While there is no agreement on resuming gas-pipeline works yet, Turkey sees “progress” in the talks, Economy Minister Nihat Zeybekci told reports in Moscow after meeting Russian Energy Minister Alexander Novak.

‘Double Standard’

It’s “a bit of a double standard” given Russia’s claims on Ukrainian gas transit risks, said Sijbren de Jong, an energy security analyst at the Hague Centre for Strategic Studies. While “there is significant political upheaval in Turkey” it’s always been a reliable transit country, he said. 

Russia’s Gazprom PJSC has been planning to cut reliance on gas transit through Ukraine, about 40 percent of its current exports to Europe, citing unrest in the country.

Russia has resumed talks with Turkey after halting several projects last year over the downing of its military jet, an incident that plunged relations between the two countries into crisis. The tensions eased after Turkish leader Recep Tayyip Erdogan apologized in June. He will meet Russian President Vladimir Putin for the first time since the incident on Aug. 9 in Russia’s St. Petersburg, the Kremlin said Tuesday.

Officials agreed on Tuesday to set up a working group that would prepare a possible intergovernmental agreement “to revive the project,” Gazprom deputy head Alexander Medvedev said after the meeting. A deal and its timing is possible only after the presidents meet next month, he said.
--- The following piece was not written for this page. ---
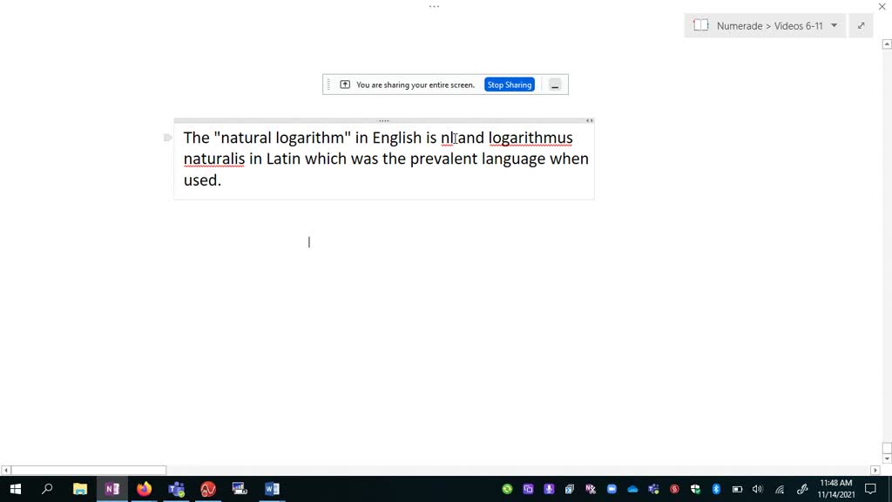Click the page ellipsis at the top
This screenshot has height=502, width=892.
point(434,6)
Turkish Stream, originally designed to make the nation a linchpin in Europe’s energy supplies, replacing Ukraine from 2020, has also been delayed amid gas-supply pricing disputes. The link’s annual capacity, initially planned at 63 billion cubic meters (2.2 trillion cubic feet), or about a third of Gazprom’s exports to Europe, was later cut by 50 percent.

Gazprom has said it’s assessing all possible southern routes to the EU, including Turkey and Bulgaria. It may build only one link for the Turkish local market as there are other obstacles to a transit pipeline, including EU regulation and “poor” cases for public and private financing in southeastern Europe, De Jong said.